## Supplied material
.....
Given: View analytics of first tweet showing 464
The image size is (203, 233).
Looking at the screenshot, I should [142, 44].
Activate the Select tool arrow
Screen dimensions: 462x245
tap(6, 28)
.....
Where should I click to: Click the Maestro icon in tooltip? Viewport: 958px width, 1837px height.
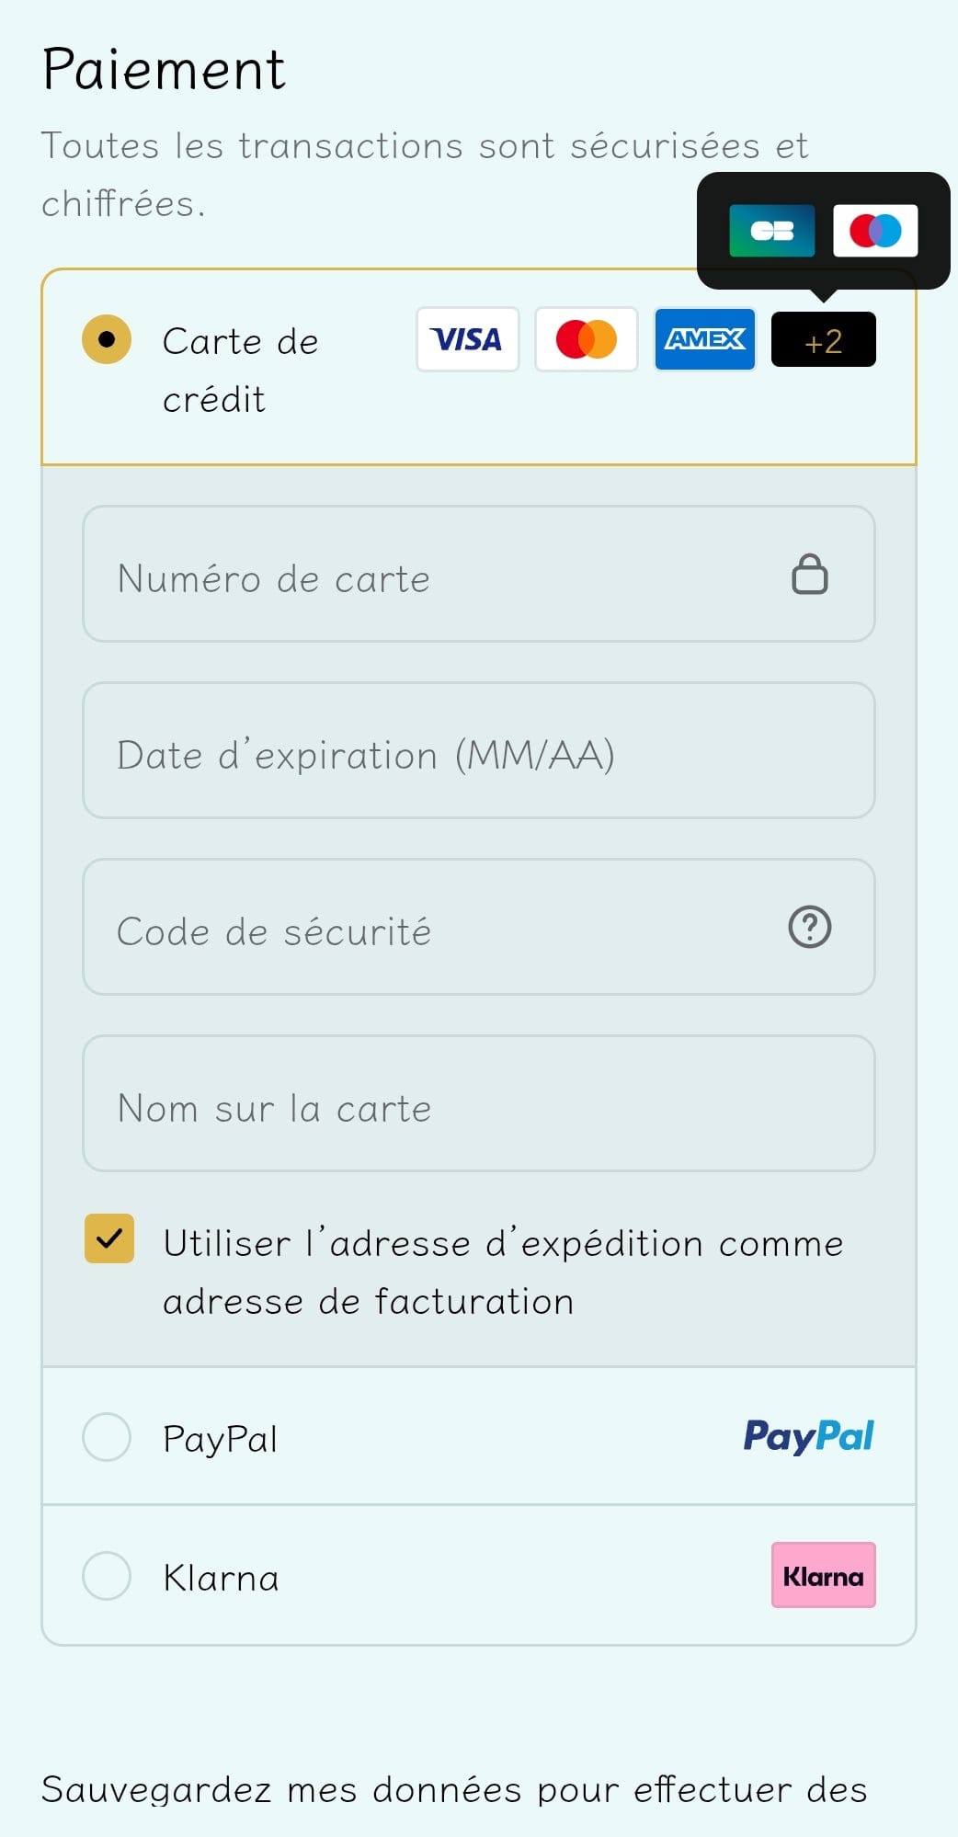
.....
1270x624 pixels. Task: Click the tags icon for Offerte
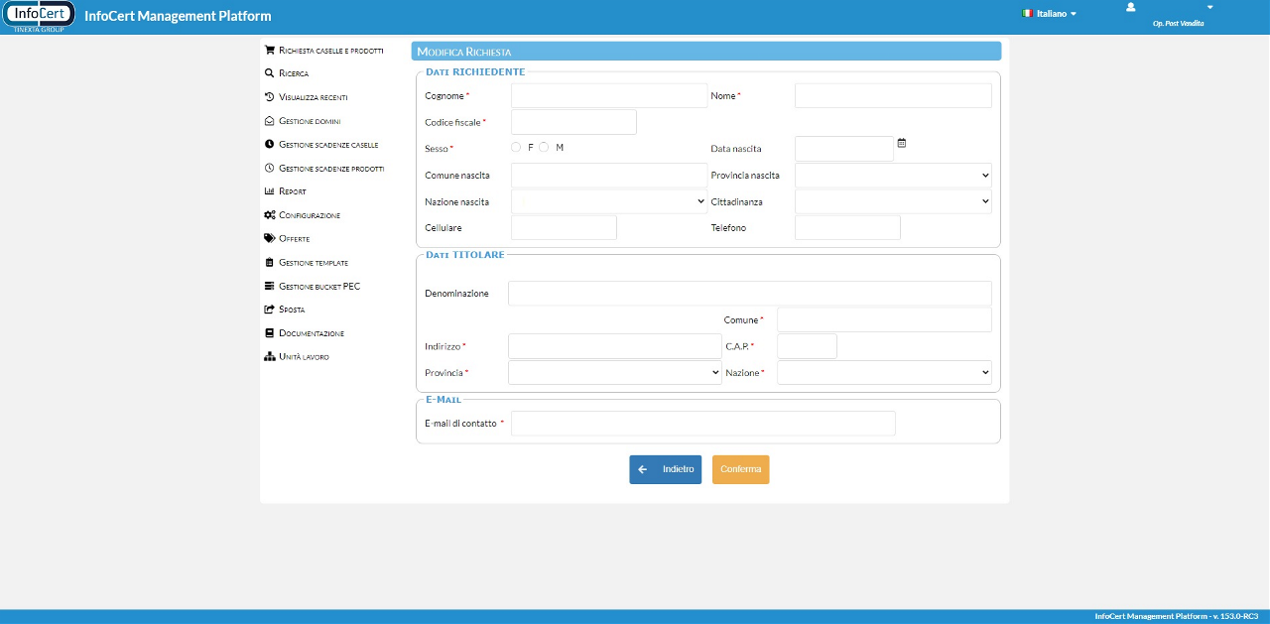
.....
## Prompt
All lines in the records above that contain "Click" are to be reported.

## Task response
Where should I click to: Click the Maestro icon in tooltip? Viewport: 958px width, 1837px height.
1270x624 pixels. Task: Click the tags icon for Offerte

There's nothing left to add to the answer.